Exercise — Turn every line of the data below into a numbered list, skipping any blank lines.

(Source data)
§

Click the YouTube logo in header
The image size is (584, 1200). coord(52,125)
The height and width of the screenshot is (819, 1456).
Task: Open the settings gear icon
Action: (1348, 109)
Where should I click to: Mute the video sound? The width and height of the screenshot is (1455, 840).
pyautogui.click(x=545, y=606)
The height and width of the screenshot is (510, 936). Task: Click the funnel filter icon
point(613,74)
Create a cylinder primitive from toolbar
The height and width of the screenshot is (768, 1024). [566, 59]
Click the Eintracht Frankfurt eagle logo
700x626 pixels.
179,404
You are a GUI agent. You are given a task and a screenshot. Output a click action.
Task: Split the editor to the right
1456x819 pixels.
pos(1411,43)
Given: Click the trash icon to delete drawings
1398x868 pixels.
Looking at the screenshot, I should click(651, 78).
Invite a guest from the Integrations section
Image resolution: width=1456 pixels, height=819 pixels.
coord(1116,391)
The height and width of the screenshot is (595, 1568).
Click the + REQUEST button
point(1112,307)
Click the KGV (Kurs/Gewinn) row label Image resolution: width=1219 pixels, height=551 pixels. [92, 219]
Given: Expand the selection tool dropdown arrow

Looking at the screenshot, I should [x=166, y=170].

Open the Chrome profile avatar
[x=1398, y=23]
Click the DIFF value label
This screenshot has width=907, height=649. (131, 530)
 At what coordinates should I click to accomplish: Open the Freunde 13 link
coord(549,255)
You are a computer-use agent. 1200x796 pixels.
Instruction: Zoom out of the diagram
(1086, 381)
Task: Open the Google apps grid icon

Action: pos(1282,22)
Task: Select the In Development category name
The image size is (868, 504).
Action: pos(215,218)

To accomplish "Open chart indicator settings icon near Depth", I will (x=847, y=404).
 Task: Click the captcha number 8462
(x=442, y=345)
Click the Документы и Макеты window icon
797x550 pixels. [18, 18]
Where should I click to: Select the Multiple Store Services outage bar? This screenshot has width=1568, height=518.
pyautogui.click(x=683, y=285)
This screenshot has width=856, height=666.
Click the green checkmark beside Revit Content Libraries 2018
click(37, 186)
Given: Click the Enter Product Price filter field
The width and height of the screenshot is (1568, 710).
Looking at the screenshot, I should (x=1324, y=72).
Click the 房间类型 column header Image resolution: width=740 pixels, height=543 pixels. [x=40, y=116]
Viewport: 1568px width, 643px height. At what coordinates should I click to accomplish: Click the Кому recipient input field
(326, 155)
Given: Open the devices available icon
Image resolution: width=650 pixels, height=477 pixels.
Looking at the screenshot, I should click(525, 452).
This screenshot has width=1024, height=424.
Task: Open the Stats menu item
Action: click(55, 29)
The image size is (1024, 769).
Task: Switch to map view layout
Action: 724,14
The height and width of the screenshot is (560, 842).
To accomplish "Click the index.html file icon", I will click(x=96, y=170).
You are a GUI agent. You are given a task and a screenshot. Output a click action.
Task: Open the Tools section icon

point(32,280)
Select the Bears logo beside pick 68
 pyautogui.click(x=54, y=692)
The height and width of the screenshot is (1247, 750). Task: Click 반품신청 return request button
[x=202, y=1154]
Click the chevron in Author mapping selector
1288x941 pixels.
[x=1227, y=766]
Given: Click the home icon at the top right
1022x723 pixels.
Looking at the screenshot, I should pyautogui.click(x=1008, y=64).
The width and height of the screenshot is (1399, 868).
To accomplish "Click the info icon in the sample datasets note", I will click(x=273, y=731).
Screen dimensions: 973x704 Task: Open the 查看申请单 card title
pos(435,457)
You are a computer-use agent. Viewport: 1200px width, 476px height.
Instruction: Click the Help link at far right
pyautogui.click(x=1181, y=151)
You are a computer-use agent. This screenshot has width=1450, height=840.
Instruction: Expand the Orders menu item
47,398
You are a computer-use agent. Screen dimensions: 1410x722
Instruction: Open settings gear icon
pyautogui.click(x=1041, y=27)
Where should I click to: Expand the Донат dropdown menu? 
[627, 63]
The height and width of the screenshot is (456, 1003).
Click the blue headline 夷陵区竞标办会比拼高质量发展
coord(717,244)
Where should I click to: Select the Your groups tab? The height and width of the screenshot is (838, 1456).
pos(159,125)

§

Solution below —
1. Click the YouTube logo in header
2. The image size is (584, 1200). coord(52,125)
3. The height and width of the screenshot is (819, 1456).
4. Task: Open the settings gear icon
5. Action: (1348, 109)
6. Where should I click to: Mute the video sound? The width and height of the screenshot is (1455, 840).
7. pyautogui.click(x=545, y=606)
8. The height and width of the screenshot is (510, 936). Task: Click the funnel filter icon
9. point(613,74)
10. Create a cylinder primitive from toolbar
11. The height and width of the screenshot is (768, 1024). [566, 59]
12. Click the Eintracht Frankfurt eagle logo
13. 700x626 pixels.
14. 179,404
15. You are a GUI agent. You are given a task and a screenshot. Output a click action.
16. Task: Split the editor to the right
17. 1456x819 pixels.
18. pos(1411,43)
19. Given: Click the trash icon to delete drawings
20. 1398x868 pixels.
21. Looking at the screenshot, I should click(651, 78).
22. Invite a guest from the Integrations section
23. Image resolution: width=1456 pixels, height=819 pixels.
24. coord(1116,391)
25. The height and width of the screenshot is (595, 1568).
26. Click the + REQUEST button
27. point(1112,307)
28. Click the KGV (Kurs/Gewinn) row label Image resolution: width=1219 pixels, height=551 pixels. [92, 219]
29. Given: Expand the selection tool dropdown arrow
30. Looking at the screenshot, I should [x=166, y=170].
31. Open the Chrome profile avatar
32. [x=1398, y=23]
33. Click the DIFF value label
34. This screenshot has width=907, height=649. (131, 530)
35.  At what coordinates should I click to accomplish: Open the Freunde 13 link
36. coord(549,255)
37. You are a computer-use agent. 1200x796 pixels.
38. Instruction: Zoom out of the diagram
39. (1086, 381)
40. Task: Open the Google apps grid icon
41. Action: pos(1282,22)
42. Task: Select the In Development category name
43. The image size is (868, 504).
44. Action: pos(215,218)
45. To accomplish "Open chart indicator settings icon near Depth", I will (x=847, y=404).
46.  Task: Click the captcha number 8462
47. (x=442, y=345)
48. Click the Документы и Макеты window icon
49. 797x550 pixels. [18, 18]
50. Where should I click to: Select the Multiple Store Services outage bar? This screenshot has width=1568, height=518.
51. pyautogui.click(x=683, y=285)
52. This screenshot has width=856, height=666.
53. Click the green checkmark beside Revit Content Libraries 2018
54. click(37, 186)
55. Given: Click the Enter Product Price filter field
56. The width and height of the screenshot is (1568, 710).
57. Looking at the screenshot, I should (x=1324, y=72).
58. Click the 房间类型 column header Image resolution: width=740 pixels, height=543 pixels. [x=40, y=116]
59. Viewport: 1568px width, 643px height. At what coordinates should I click to accomplish: Click the Кому recipient input field
60. (326, 155)
61. Given: Open the devices available icon
62. Image resolution: width=650 pixels, height=477 pixels.
63. Looking at the screenshot, I should click(525, 452).
64. This screenshot has width=1024, height=424.
65. Task: Open the Stats menu item
66. Action: click(55, 29)
67. The image size is (1024, 769).
68. Task: Switch to map view layout
69. Action: 724,14
70. The height and width of the screenshot is (560, 842).
71. To accomplish "Click the index.html file icon", I will click(x=96, y=170).
72. You are a GUI agent. You are given a task and a screenshot. Output a click action.
73. Task: Open the Tools section icon
74. point(32,280)
75. Select the Bears logo beside pick 68
76.  pyautogui.click(x=54, y=692)
77. The height and width of the screenshot is (1247, 750). Task: Click 반품신청 return request button
78. [x=202, y=1154]
79. Click the chevron in Author mapping selector
80. 1288x941 pixels.
81. [x=1227, y=766]
82. Given: Click the home icon at the top right
83. 1022x723 pixels.
84. Looking at the screenshot, I should pyautogui.click(x=1008, y=64).
85. The width and height of the screenshot is (1399, 868).
86. To accomplish "Click the info icon in the sample datasets note", I will click(x=273, y=731).
87. Screen dimensions: 973x704 Task: Open the 查看申请单 card title
88. pos(435,457)
89. You are a computer-use agent. Viewport: 1200px width, 476px height.
90. Instruction: Click the Help link at far right
91. pyautogui.click(x=1181, y=151)
92. You are a computer-use agent. This screenshot has width=1450, height=840.
93. Instruction: Expand the Orders menu item
94. 47,398
95. You are a computer-use agent. Screen dimensions: 1410x722
96. Instruction: Open settings gear icon
97. pyautogui.click(x=1041, y=27)
98. Where should I click to: Expand the Донат dropdown menu? 
99. [627, 63]
100. The height and width of the screenshot is (456, 1003).
101. Click the blue headline 夷陵区竞标办会比拼高质量发展
102. coord(717,244)
103. Where should I click to: Select the Your groups tab? The height and width of the screenshot is (838, 1456).
104. pos(159,125)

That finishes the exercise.